Is Parenting and Not Poverty the Issue?

Kati Haycock, at the Education Trust annual conference, said that we can’t let “bad parenting” be an excuse for poor educational results — and Michael Petrilli at the National Review thinks she’s right.

“It’s not as if our schools are running on all cylinders, and if only parents were doing their jobs too, achievement would soar. And we’ve got several examples of school models that are making a tremendous difference in educational outcomes for kids, regardless of what’s happening at home.”
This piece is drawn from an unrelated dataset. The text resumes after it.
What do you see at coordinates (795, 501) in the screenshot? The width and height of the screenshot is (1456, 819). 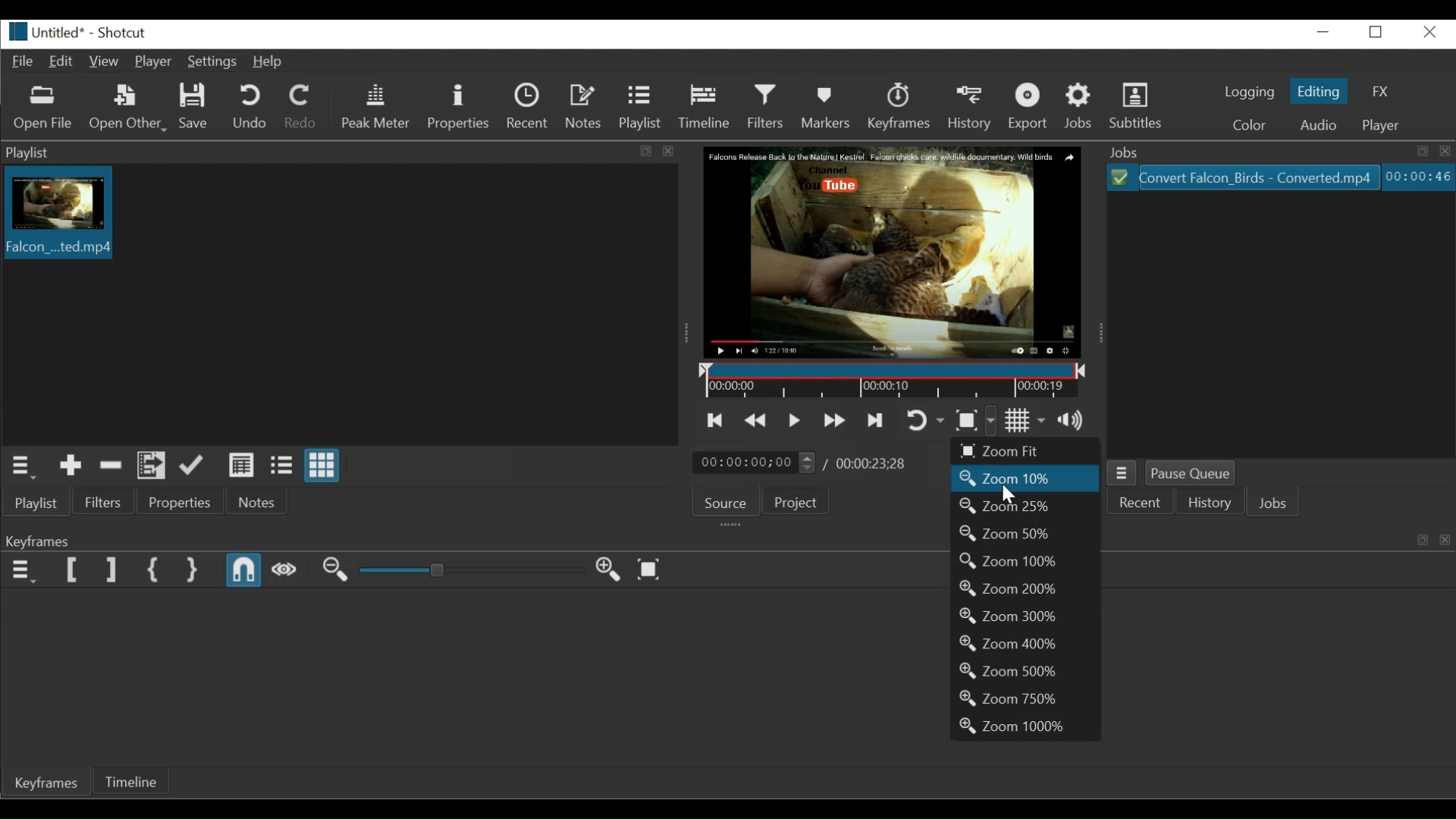 I see `Project` at bounding box center [795, 501].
Petrilli, executive vice president of the Thomas B. Fordham Institute, thinks that if we’re ever going to significantly narrow the achievement gap between rich and poor unless we narrow the “good parenting gap” between rich and poor families, too.

new book by Minnesota think tanker Mitch Pearlstein addresses the issue head on. And Michael Gerson, at the Washington Post, argues that issues such as divorce and teenage pregnancies are what’s dampening social mobility.

Petrilli says that there is evidence that affluent parents are much more likely to engage in behaviors such as not smoking when pregnant, nursing babies instead of using a bottle and limit TV watching than poor parents.

But it isn’t the money that makes this possible. What is key is getting married and staying married.

“It’s a hell of a lot harder (though not impossible, of course) to be a great parent when you’re doing the job alone than when you’ve got a partner.”

Petrilli believes that if we could convince most poor teenagers to save child-rearing for their 20s, and to get and stay married first, helping them to adopt healthy parenting behaviors, then, would be much more doable, even on a limited budget.

The innovative work that GreatSchools.net is doing is a testament to the fact that you don’t have to be rich to nurse your baby or learn how to be loving but firm. These measures take commitment, discipline, and practice.

So how do we spark a marriage renaissance, especially for poor and working class families? asks Petrilli.

“Some argue for family-friendly tax incentives; others think a religious revival is what’s needed. I would vote for middle schools and high schools that are unafraid to preach a pro-marriage, wait-till-you’re-older-to-have-babies message — paternalistic charter schools or religious schools in particular.”

Petrilli says that Pat Moynihan tried to warn us long ago that our national experiment with large-scale single parenthood would turn out badly.

“He was right, and then some. Let’s not wait any longer to do something about it.”

Whatever the solutions, Petrilli invites us to at least start talking about the problem.